Dans une interview aux médias britanniques, Boris Johnson a estimé que les Occidentaux devaient avoir lors du sommet du G7, suivi d’un sommet de l’Otan à Madrid, “des discussions vraiment, vraiment franches” au sujet des implications de la guerre et des sanctions en termes d’inflation notamment, afin de “protéger l’unité” affichée jusqu’à présent.

Le gouvernement ukrainien a réclamé dimanche plus d’armes et de sanctions contre Moscou aux pays du G7, réunis en sommet en Bavière (Allemagne), à la suite de nouvelles frappes russes survenues à l’aube sur un quartier proche du centre de Kiev.

“Le sommet du G7 doit répondre par plus de sanctions contre la Russie et plus d’armes lourdes pour l’Ukraine”, a exhorté sur Twitter Dmytro Kouleba, le chef de la diplomatie ukrainienne, appelant à “vaincre l’impérialisme maladif” russe à la suite de cette attaque.

“Il est extrêmement important qu’au cours des sommets de cette semaine, le G7 et l’OTAN démontrent que leur engagement pour défendre l’Ukraine ne sera jamais plus faible que le désir de (Vladimir) Poutine de s’en emparer”, a par ailleurs insisté dimanche Dymtro Kouleba dans une tribune co-écrite avec son homologue britannique, Liz Truss.

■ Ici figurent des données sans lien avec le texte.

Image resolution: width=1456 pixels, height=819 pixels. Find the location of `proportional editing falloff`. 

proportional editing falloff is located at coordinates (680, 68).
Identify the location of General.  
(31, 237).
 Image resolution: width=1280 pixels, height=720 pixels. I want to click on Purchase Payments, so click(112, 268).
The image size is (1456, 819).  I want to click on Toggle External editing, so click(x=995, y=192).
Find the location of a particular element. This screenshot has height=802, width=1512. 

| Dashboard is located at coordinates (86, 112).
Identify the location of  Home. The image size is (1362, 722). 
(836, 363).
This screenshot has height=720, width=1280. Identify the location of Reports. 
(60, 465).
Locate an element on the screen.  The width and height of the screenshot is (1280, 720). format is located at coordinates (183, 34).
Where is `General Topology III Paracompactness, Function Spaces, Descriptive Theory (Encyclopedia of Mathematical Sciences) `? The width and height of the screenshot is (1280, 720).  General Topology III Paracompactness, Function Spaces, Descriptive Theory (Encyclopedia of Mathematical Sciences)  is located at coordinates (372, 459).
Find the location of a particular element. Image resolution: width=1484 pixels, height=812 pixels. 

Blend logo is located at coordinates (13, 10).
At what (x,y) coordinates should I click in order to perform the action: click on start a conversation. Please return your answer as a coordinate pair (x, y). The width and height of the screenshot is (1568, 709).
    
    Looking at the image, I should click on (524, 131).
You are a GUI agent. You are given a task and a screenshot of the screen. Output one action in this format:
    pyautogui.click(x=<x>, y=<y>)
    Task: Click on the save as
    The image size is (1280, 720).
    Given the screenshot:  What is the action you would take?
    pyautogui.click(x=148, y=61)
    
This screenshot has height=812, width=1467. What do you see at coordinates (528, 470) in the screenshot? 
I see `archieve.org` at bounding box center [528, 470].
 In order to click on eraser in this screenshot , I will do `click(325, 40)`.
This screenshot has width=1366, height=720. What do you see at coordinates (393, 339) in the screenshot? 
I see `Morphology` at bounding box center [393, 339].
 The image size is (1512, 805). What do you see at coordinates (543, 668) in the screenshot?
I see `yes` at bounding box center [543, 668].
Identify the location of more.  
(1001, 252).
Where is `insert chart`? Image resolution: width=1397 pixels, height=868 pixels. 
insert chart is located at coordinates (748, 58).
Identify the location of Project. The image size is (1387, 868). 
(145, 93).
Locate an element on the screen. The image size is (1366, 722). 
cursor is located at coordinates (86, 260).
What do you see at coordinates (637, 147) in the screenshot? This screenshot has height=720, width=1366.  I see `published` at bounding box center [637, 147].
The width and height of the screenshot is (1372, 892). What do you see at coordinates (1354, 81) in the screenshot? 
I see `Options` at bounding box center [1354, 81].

Le ministre a de nouveau appelé à “augmenter et accélérer l’approvisionnement en armes lourdes, durcir les sanctions contre tous ceux qui contribuent à la guerre de Poutine et arrêter complètement les importations d’énergie russe”.

“Chaque arme supplémentaire aidera les Ukrainiens à repousser les envahisseurs russes” et “chaque nouvelle sanction contribuera à priver la machine militaire de Poutine de ressources et à sauver davantage de vies”, a-t-il affirmé.